_GOAL:_
Please list every method name that follows "def" inside the InMemoryVectorStore class in the vector store guide below.

_PROVIDED TEXT:_
▼

How to implement and test a vector store integration
This guide walks through how to implement and test a custom vector store that you have developed.
For testing, we will rely on the langchain-tests dependency we added in the previous bootstrapping guide.
Implementation
Let's say you're building a simple integration package that provides a ParrotVectorStore
vector store integration for LangChain. Here's a simple example of what your project
structure might look like:
langchain-parrot-link/
├── langchain_parrot_link/
│   ├── __init__.py
│   └── vectorstores.py
├── tests/
│   ├── __init__.py
│   └── test_vectorstores.py
├── pyproject.toml
└── README.md
Following the bootstrapping guide,
all of these files should already exist, except for
vectorstores.py and test_vectorstores.py. We will implement these files in this guide.
First we need an implementation for our vector store. This implementation will depend
on your chosen database technology. langchain-core includes a minimal
in-memory vector store
that we can use as a guide. You can access the code here.
For convenience, we also provide it below.
vectorstores.py
from __future__ import annotations
import json
import uuid
from collections.abc import Iterator, Sequence
from pathlib import Path
from typing import Any, Callable, Optional
from langchain_core.documents import Document
from langchain_core.embeddings import Embeddings
from langchain_core.load import dumpd, load
from langchain_core.vectorstores import VectorStore
from langchain_core.vectorstores.utils import _cosine_similarity as cosine_similarity
from langchain_core.vectorstores.utils import maximal_marginal_relevance
class InMemoryVectorStore(VectorStore):
    """In-memory vector store implementation.
    Uses a dictionary, and computes cosine similarity for search using numpy.
    """
    def __init__(self, embedding: Embeddings) -> None:
        """Initialize with the given embedding function.
        Args:
            embedding: embedding function to use.
        """
        self.store: dict[str, dict[str, Any]] = {}
        self.embedding = embedding
    @property
    def embeddings(self) -> Embeddings:
        return self.embedding
    def delete(self, ids: Optional[Sequence[str]] = None, **kwargs: Any) -> None:
        if ids:
            for _id in ids:
                self.store.pop(_id, None)
    async def adelete(self, ids: Optional[Sequence[str]] = None, **kwargs: Any) -> None:
        self.delete(ids)
    def add_documents(
        self,
        documents: list[Document],
        ids: Optional[list[str]] = None,
        **kwargs: Any,
    ) -> list[str]:
        """Add documents to the store."""
        texts = [doc.page_content for doc in documents]
        vectors = self.embedding.embed_documents(texts)
        if ids and len(ids) != len(texts):
            msg = (
                f"ids must be the same length as texts. "
                f"Got {len(ids)} ids and {len(texts)} texts."
            )
            raise ValueError(msg)
        id_iterator: Iterator[Optional[str]] = (
            iter(ids) if ids else iter(doc.id for doc in documents)
        )

▲

_DATA RECORDS:_

▼

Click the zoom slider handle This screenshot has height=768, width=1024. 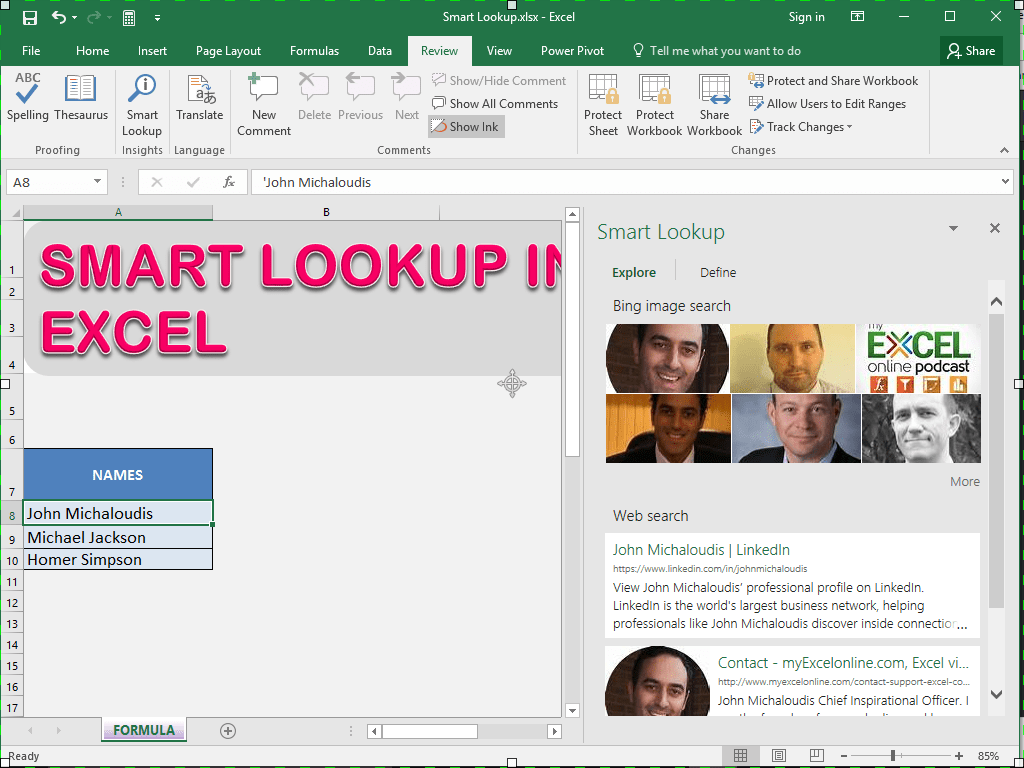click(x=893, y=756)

▲
▼

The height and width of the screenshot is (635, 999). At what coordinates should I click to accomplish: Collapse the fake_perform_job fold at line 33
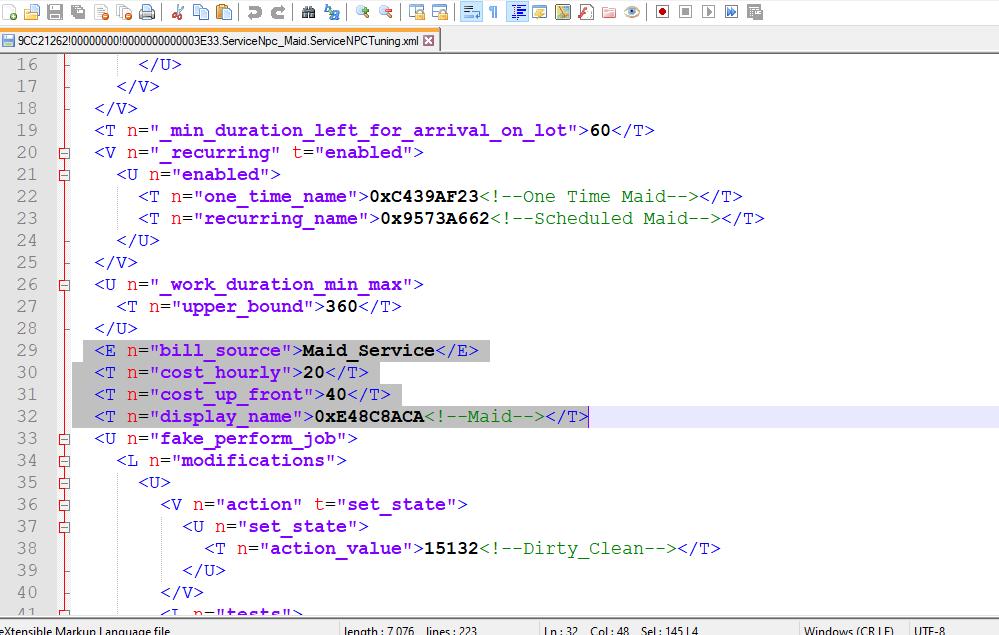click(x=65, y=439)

▲

_THE ANSWER:_
__init__, embeddings, delete, adelete, add_documents